Sur nos routes, nous pouvons nous reconnaître en ces lépreux qui osent sortir de leur marge et faire entendre leur voix, qui prennent le risque d’espérer et ainsi retrouvent leur dignité. Ou encore, nous pouvons nous identifier à ce Samaritain qui a fait un pas de plus, qui est revenu sur ses pas. Non seulement il est guéri, mais il voit qu’il est guéri. Il a pris conscience de ce qui lui arrivait. C’est ce retour réflexif sur son expérience qui le fait aller plus loin dans la foi et le rend capable d’action de grâces. Il ne s’en tient pas à l’immédiat de l’événement, mais en saisit la portée et le sens plus profond.
Cet homme devient ainsi pour nous une figure inspirante, nous appelant à interrompre notre course pour comprendre les changements qui nous arrivent. Quel parcours ai-je accompli? Comment le comprendre? Quelle source de vie a entendu mon cri et a défait les liens qui m’enfermaient dans l’isolement et le mépris?
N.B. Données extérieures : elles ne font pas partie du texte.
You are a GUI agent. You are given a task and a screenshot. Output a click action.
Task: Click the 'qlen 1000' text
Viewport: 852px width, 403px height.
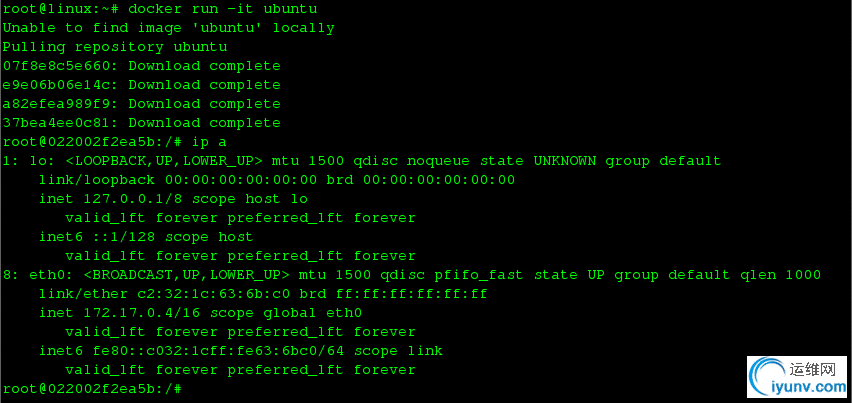pos(780,275)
Et alors peut-être deviendrons-nous capables, un peu plus, à notre tour, de glorifier le Dieu vivant, à pleine voix.
Sur cette route vers Jérusalem, une autre voie de sens est aussi offerte : celle de nous reconnaître en Jésus, l’homme des rencontres. Tant de cris se donnent à entendre, venant de visages que nous ne voyons pas, car ils sont écrits en marge de nos feuilles de route, à peine lisibles. Si nous les laissions s’approcher un peu de nous, au lieu de les fuir, peut-être oserions-nous les voir, reconnaître leur existence, et leur communiquer une parole qui encourage, qui relève, qui recrée le lien social. Et nous pourrions alors rencontrer des témoins de foi impressionnants, en ces visages étrangers dont, spontanément, nous nous serions tenus éloignés. C’est là la grâce des routes et des rencontres. Voici que nous découvrons en l’autre, dont nous nous sommes méfiés, de qui nous étions séparés par des barrières sociales, ethniques ou religieuses rigides, une personne unique et touchante, qui porte une histoire profonde et qui sait y reconnaître la présence transformante du Dieu vivant.
Sur nos routes remplies d’obstacles et d’inattendu, dans notre marche de pèlerins, des rencontrent nous attendent, si nous osons voir, et écouter, et parler.